Cabe ao estado de direito o dever jurídico-constitucional de realizar uma política global e concertada do ambiente. Neste domínio, forçosamente, deverá prevalecer, não uma nova versão da Torre de Babel, mas um princípio de entendimento comum à escala planetária.
- FABIANA SALVADORI MORTARI, estudante, Londrina
Golpe 3 por 1
O golpe 3 por 1 surgiu após a união de pessoas desonestas, que tentavam aplicá-lo em gente gananciosa que queria ganhar dinheiro fácil. Formavam uma quadrilha organizada, que tinha o QG central em Arapongas. Envolvia policiais desonestos, falsos policiais e outros. Ela atraía pessoas com falsas promessas, apresentando o que chamava bons negócios, troca de reais por dólares ou reais verdadeiros por reais falsos, de igual semelhança, mas em maior quantidade. Era o 3 por 1. Mas só aceitavam pagamento à vista, em reais ou dólares. Porém, quando da concretização do negócio apareciam esses policiais desonestos ou até mesmo falsos policiais ameaçando todos de prisão, alegando que a transação era concretizada para lavagem do dinheiro com tráfico de drogas. Mas, propunha não realizar a prisão, desde que lhes entregassem o dinheiro verdadeiro que trouxeram para o negócio. O que muitas vítimas gananciosas aceitavam. Mesmo que não aceitassem, esses policiais roubavam o dinheiro verdadeiro da vítima, o que fazia algumas delas denunciá-los. Dos integrantes da quadrilha destacam-se pessoas que hoje exercem cargo político cuja renda do golpe ajudou a patrocinar sua campanha eleitoral, intitulando-se pessoa honesta e tenta pregar a moralidade.
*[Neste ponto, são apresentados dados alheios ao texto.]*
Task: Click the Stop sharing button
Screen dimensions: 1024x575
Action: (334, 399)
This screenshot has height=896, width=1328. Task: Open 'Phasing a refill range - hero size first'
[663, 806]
- OSVALDIR DA SILVA, delegado de Polícia, Sabáudia
Uniformes
Luiz Geraldo Mazza: admiro o seu trabalho em denunciar fatos atinentes à sociedade paranaense e que denigrem a moral e os bons costumes deste povo. Mas, lendo a sua coluna, com relação à compra de uniformes para a PM do Paraná, fiquei a meditar sobre a veracidade dos fatos expostos, não só com respeito a essa matéria específica, mas também a outras citadas neste mesmo espaço. Gostaria de saber das provas materiais relativas e dizer também que não cabe a nós, simples leitor ou jornalista, comentar tendenciosamente fatos ainda não comprovados.
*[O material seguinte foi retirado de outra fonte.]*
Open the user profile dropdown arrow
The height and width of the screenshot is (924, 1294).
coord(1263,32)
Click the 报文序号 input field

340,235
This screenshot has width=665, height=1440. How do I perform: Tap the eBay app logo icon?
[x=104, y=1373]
Neste tocante, admiro a Rádio CBN quando ela noticia fatos dos diversos setores da sociedade, mas procura de imediato a parte denunciada a fim de que ela possa defender-se e esclarecer as circunstâncias. Neste ponto, a fim de aumentar a credibilidade deste conceituado jornal, gostaria de ver publicado, em um espaço proporcional ao usado nesta data, para que o comandante da PM esclareça o que realmente aconteceu. Creio que desta forma as coisas se tornariam mais transparentes e a própria população poderia fazer o seu julgamento com total equidade.
- JEAN RAFAEL FERREIRA, funcionário público, Curitiba
Nota de Luiz Geraldo Mazza: Levantei o caso das jaquetas, ouvindo todas as fontes. Muito antes de o deputado Ricardo Chab pedir informações na Assembléia. A reportagem de Dimitri do Valle, desta Folha, na sequência, clareou tudo, e nela o beneficiário do negócio confessou que não houve concorrência e que recebeu a grana antecipadamente. Também, na CBN, tratei do assunto. Quando acusados não querem responder, não há o que perguntar.
CorreçãoReferência a Paulo Renato Souza, na abertura da notícia da página 8 do primeiro caderno de ontem, está errada. Ele é ministro da Educação e não secretário da Educação.